We need to protect those who protect us.

Today’s revelation that police-recorded crime has risen by 10 per cent across England and Wales shows one of the most damaging impacts of austerity. Behind the cold figures are countless stories of personal misery; 723 homicides, 466,018 crimes with violence resulting in injury, and 205,869 domestic burglaries to take just a few examples.

It is crucial that politicians of all parties seek to address this rising level of violence and offer solutions to halt the increase in violent crime. I challenge any Tory to defend the idea that their constituents are best served by a continued squeeze on police budgets, when the number of officers is already at the lowest level for more than 30 years.

This week saw the launch Chris Bryant's Protect The Protectors Private Member’s Bill, which aims to secure greater protections for emergency service workers. It carries on where my attempts in the last parliament left off, and could not come at a more important time. Cuts to the number of police officers on our streets have not only left our communities less safe, but officers themselves are now more vulnerable as well.

As an MP I work closely with the local neighbourhood policing teams in my constituency of Halifax. There is some outstanding work going on to address the underlying causes of crime, to tackle antisocial behaviour, and to build trust and engagement across communities. I am always amazed that neighbourhood police officers seem to know the name of every kid in their patch. However cuts to West Yorkshire Police, which have totalled more than £160m since 2010, have meant that the number of neighbourhood officers in my district has been cut by half in the last year, as the budget squeeze continues and more resources are drawn into counter-terrorism and other specialisms .

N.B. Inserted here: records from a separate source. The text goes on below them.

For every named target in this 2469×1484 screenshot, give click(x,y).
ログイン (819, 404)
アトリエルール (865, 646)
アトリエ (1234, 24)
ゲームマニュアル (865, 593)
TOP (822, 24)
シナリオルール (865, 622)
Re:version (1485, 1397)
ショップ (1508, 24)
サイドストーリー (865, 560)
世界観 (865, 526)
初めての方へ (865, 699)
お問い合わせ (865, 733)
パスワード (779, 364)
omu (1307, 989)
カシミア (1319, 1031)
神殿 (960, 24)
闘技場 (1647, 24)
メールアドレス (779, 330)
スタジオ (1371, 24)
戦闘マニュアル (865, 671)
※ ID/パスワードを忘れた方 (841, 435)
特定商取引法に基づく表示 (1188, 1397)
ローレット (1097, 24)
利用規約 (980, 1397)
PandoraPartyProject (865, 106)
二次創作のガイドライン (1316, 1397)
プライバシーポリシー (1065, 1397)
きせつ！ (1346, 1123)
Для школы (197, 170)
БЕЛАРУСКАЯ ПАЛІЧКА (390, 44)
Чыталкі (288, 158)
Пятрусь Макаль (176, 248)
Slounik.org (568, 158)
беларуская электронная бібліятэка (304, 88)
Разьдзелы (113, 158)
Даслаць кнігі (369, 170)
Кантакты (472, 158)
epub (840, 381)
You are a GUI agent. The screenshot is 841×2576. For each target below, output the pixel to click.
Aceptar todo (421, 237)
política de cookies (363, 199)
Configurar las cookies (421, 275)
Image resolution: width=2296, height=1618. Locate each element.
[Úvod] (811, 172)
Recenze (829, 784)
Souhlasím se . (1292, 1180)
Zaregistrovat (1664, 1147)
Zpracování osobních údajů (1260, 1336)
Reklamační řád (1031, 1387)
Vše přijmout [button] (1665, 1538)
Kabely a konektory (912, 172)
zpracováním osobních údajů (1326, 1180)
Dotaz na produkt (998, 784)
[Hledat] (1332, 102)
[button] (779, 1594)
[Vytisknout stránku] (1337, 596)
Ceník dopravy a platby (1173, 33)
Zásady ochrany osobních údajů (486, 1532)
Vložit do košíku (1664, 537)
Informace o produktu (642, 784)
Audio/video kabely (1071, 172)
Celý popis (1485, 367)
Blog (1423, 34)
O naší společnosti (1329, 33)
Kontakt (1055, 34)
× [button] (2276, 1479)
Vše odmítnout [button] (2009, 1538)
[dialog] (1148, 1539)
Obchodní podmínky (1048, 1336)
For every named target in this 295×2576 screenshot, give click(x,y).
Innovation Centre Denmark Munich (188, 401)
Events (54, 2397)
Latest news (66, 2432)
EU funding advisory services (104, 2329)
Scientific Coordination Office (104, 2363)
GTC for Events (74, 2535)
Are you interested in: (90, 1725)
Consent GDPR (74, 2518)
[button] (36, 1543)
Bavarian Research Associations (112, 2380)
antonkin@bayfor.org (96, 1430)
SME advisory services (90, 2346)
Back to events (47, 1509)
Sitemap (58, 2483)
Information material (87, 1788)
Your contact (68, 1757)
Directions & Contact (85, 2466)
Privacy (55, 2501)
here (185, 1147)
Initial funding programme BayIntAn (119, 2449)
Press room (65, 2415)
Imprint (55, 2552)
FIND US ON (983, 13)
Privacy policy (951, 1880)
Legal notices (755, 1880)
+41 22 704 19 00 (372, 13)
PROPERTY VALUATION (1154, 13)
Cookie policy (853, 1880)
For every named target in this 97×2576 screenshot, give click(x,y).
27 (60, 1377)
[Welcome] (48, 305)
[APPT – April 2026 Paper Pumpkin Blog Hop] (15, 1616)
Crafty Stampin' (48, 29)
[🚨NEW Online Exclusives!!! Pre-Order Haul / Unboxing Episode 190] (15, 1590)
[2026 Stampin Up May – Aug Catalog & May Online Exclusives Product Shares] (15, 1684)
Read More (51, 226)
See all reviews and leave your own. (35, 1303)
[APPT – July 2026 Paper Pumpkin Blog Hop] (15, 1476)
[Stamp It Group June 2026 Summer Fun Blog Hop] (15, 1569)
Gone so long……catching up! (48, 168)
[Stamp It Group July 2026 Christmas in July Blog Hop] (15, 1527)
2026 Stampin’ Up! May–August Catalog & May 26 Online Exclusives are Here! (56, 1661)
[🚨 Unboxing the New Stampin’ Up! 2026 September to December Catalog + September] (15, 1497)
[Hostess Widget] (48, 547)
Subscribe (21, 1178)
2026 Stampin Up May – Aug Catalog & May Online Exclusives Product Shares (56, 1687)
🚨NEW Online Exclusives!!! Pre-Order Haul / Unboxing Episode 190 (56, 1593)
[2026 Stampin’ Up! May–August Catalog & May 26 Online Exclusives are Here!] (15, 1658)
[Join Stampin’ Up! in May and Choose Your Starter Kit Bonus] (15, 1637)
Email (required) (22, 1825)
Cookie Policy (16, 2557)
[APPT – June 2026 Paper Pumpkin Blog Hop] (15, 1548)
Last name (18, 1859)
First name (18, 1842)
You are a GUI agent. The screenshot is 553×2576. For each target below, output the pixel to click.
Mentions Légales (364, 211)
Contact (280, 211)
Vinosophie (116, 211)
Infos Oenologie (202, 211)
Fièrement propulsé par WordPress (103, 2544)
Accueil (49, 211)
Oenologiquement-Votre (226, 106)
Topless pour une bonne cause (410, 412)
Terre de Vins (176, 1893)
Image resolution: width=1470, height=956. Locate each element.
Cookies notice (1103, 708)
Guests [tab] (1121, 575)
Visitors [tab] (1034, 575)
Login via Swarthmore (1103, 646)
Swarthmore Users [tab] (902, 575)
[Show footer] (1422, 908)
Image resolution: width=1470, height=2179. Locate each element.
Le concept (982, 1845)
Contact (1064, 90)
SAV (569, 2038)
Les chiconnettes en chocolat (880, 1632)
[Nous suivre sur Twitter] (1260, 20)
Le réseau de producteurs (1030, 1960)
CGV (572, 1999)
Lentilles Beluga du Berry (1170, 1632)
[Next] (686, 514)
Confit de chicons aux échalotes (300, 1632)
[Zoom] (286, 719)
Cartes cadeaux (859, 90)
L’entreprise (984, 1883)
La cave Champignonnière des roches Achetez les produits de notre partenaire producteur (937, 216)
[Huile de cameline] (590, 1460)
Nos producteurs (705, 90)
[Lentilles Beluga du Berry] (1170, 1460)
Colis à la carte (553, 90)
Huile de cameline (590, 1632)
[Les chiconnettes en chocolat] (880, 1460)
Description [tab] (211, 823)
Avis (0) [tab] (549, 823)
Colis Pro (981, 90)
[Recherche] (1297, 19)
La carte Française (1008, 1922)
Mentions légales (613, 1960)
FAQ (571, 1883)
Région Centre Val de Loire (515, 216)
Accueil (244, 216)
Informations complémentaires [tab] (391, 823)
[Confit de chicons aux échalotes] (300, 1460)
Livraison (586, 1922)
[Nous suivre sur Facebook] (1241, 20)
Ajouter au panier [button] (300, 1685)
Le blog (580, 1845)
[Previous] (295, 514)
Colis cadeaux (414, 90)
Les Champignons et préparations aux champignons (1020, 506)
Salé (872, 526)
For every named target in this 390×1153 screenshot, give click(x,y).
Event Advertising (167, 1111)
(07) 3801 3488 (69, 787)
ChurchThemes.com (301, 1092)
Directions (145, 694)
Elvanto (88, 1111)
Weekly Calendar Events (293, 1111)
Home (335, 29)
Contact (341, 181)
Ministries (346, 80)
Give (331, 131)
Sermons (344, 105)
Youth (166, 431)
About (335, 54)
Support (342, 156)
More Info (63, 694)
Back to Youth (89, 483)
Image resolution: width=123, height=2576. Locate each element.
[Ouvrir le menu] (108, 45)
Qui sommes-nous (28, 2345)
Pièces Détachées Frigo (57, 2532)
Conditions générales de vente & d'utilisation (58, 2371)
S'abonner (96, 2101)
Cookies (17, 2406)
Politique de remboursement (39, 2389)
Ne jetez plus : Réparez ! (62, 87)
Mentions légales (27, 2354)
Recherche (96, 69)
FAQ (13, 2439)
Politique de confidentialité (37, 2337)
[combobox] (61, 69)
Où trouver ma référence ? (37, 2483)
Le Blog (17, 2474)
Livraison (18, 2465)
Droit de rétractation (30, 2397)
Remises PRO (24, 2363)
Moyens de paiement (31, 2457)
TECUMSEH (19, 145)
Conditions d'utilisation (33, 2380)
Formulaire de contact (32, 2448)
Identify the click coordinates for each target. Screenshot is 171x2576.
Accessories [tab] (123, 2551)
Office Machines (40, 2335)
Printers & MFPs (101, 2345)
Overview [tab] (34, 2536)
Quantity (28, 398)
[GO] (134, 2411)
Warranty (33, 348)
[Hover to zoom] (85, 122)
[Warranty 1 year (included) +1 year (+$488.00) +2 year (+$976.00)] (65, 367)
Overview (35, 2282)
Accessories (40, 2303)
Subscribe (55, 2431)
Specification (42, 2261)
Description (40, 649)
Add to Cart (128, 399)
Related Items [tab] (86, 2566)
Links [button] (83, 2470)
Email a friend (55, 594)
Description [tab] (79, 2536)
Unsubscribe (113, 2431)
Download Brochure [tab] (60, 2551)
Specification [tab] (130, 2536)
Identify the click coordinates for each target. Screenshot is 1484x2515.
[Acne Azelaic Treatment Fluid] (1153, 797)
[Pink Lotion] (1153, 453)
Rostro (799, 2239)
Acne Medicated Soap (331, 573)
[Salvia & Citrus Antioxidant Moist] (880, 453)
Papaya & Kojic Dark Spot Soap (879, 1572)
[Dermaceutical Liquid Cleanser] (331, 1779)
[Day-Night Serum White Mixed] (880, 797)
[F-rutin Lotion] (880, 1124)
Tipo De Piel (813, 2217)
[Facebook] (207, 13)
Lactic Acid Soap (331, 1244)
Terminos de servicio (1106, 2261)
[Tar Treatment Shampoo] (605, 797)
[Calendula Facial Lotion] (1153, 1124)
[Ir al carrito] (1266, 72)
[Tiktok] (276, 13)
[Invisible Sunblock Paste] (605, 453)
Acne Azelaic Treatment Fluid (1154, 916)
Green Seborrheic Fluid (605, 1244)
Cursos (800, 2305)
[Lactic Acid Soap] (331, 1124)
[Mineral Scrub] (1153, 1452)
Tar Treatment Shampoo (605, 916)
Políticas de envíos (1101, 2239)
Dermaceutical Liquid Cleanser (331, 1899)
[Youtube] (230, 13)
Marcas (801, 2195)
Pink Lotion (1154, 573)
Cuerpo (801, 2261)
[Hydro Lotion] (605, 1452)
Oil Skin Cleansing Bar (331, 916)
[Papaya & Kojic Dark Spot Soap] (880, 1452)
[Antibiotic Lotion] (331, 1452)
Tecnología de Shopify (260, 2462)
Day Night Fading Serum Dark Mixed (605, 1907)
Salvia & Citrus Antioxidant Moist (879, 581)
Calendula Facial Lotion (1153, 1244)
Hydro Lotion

Overall, West Yorkshire Police have seen a loss of around 1,200 officers. West Yorkshire Police Federation chairman Nick Smart is clear about the result: "To say it’s had no effect on frontline policing is just a nonsense.” Yet for years the Conservatives have argued just this, with the Prime Minister recently telling MPs that crime was at a record low, and ministers frequently arguing that the changing nature of crime means that the number of officers is a poor measure of police effectiveness. These figures today completely debunk that myth.

Constituents are also increasingly coming to me with concerns that crimes are not investigated once they are reported. Where the police simply do not have the resources to follow-up and attend or investigate crimes, communities lose faith and the criminals grow in confidence.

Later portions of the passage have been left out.